I was still in the information-gathering stage here, so I decided to just dump out the functions being called here rather than try to really dig into any disassembly where the AV was occurring.

I decided to print out messages on both of these instructions—in other words, before and after every call to a UDF. I did that with two breakpoints:

0:000> bp 3046aaac "dds @eax+4 L1; g"
0:000> bp 3046aaaf ".echo return; g"

Let me point out a few things about these. First, I specified the breakpoint location directly by instruction address, and not using any symbols. Second, let me explain what I mean by “dds @eax+4 L1.” dds is the display data with symbols command. And as you recall, the instruction we are breaking on is:

call    dword ptr [eax+0x4]

So what I am trying to do here is print out the name of the function being called, if we indeed have the name. If there’s a symbol for (@eax+0x4) when we get here, dds will print it out for us.
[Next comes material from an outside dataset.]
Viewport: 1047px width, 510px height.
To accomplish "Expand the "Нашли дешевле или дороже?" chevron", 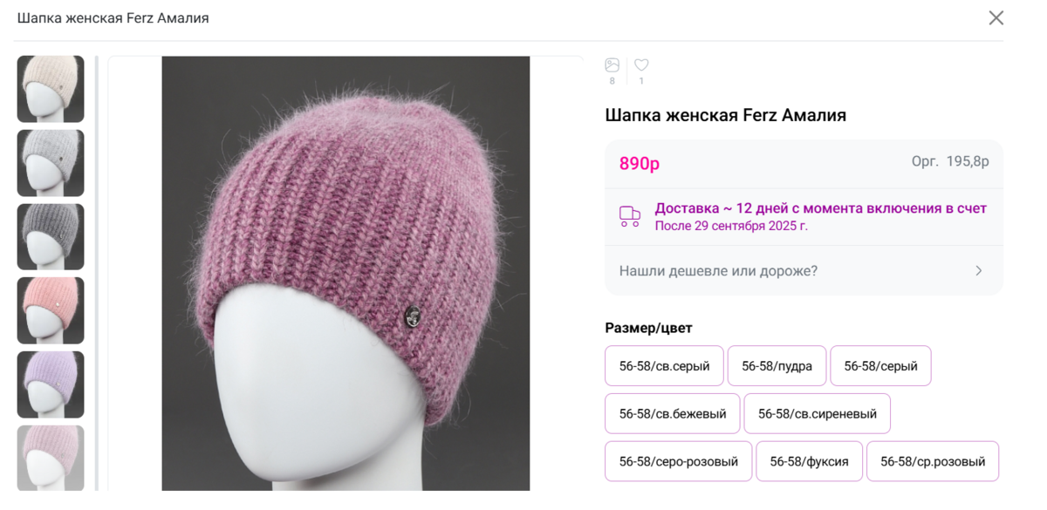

After this I hit “go,” and this is what I saw:

00137974  3d00fbb1 ANALYS32!xirr
return
00137974  3d00fbb1 ANALYS32!xirr
return
00137780  3d00fbb1 ANALYS32!xirr
00133d58  3d00fbb1 ANALYS32!xirr
return
00133d58  3d00fbb1 ANALYS32!xirr
return
return

<KABOOM>

Hm, that’s interesting. The XIRR’s by themselves seem to work fine, but we get an AV as soon as the nested XIRR function returns.

At this point I disabled the Analysis Toolpak and opened the worksheet up. Searching through the formulas, I found the XIRR functions that my client was using. I couldn’t figure out how any of them were dependent upon one another, but I did notice that they were all feeding on a TODAY() function. TODAY is what you call a volatile function, and can cause a lot of crazy BS to go down.

On a hunch, I plugged in a nonvolatile alternative that I had handy in an XLA module. After that, the workbook loaded fine.

So there you have it. Apparently, Excel fails miserably if my add-in loads, there are nested XIRR formulas on a sheet, and they are using the TODAY formula as an input.

I never figured out what the “real” conflict was. It’s not worth the effort and Excel shouldn’t crash, regardless, I told myself.

It’s ironic that I never would have been able to figure this much out if the conflict had been with an XLA add-in or an Automation add-in. Well ok, not never, but I probably would have given up first.